Rats were anesthetized by intraperitoneal (i.p.) injection of chloral hydrate (0.4 g/kg), and a concentric dialysis probe was inserted at the level of the mPFC (A +3.2, ML +0.8, V −5.3 relative to the bregma), according to the Paxinos and Watson (1982) Atlas. The active length of the dialysis membrane (Hospal Dasco, Bologna, Italy) was restricted to 4 mm. As previously described (Dazzi et al., 2014), the length of the dialitycal membrane allowed to sample from both infralimbic and prelimbic cortices. Experiments were performed in freely moving rats, 24 hafter probe implantation to allow recovery from surgery procedures.
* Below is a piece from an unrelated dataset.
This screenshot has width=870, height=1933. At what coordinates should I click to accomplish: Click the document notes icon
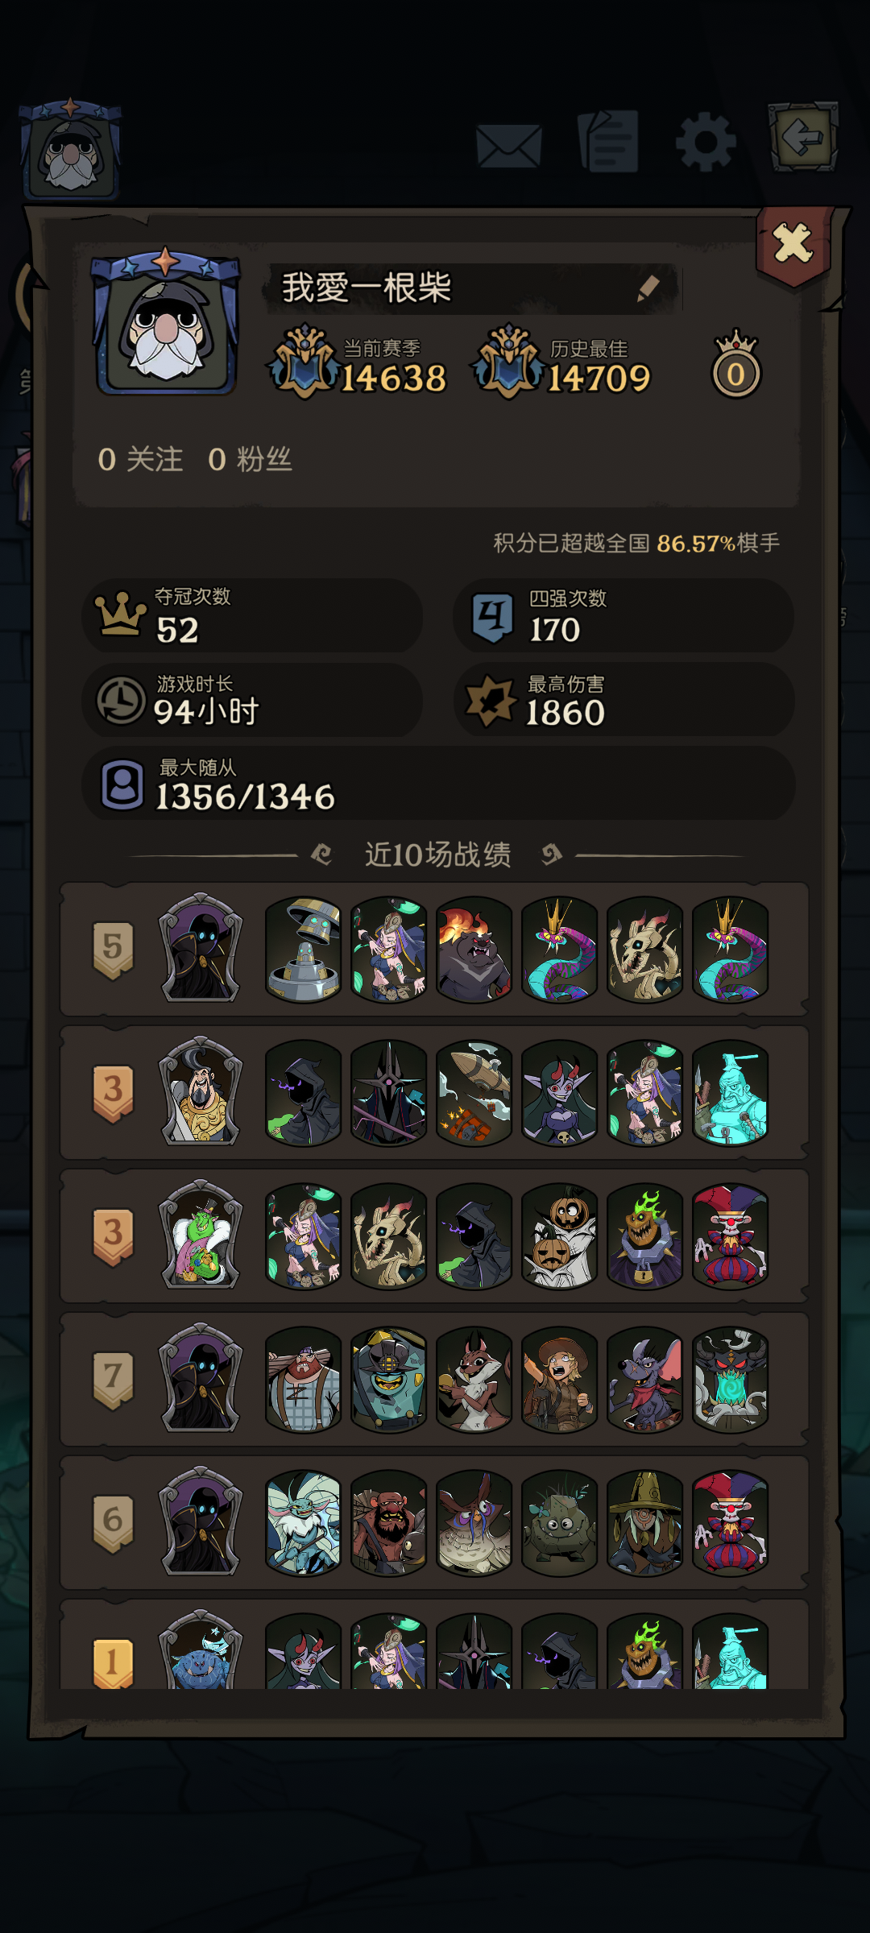point(608,142)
Ringer’s solution [3 mM KCl, 125 mM NaCl, 1.3 mM CaCl₂, 1 mM MgCl₂, 23 mM NaHCO₃, 1.5 mM potassium phosphate (pH 7.3)] was pumped through the dialysis probe at a constant rate of 2 μl/min. Samples of dialysate were collected every 20 min from 8:30 to 15:00 h and immediately analyzed for dopamine by high performance liquid chromatography (HPLC) with electrochemical detection as previously described (Dazzi et al., 2002b); the detection limit for dopamine was 2 fmol per injection. The average neurotransmitter concentration in the first two samples was taken as 100%, and all subsequent values were expressed as mean ± SEM relative to the basal value. The mean in vitro recovery of the probes was 15 ± 3%. All probes were tested before implantation, and those with a recovery value outside of this range were not used. The absolute concentration of dopamine was not corrected for this value. At the end of each experiment, the placement of the probe was verified histologically. All rats in which the probe was located outside of the target region were excluded from the analysis. A group of rats were subjected to an acute treatment with ethanol (0.5, 2 g/kg, i.p., 20% solution v/v); the drug was injected after three stable samples (variation in dopamine concentrations less than 20%). For the acute ethanol administration experiments the average neurotransmitter concentration in the first three samples was taken as 100%, and all subsequent values were expressed as mean ± SEM relative to the basal value.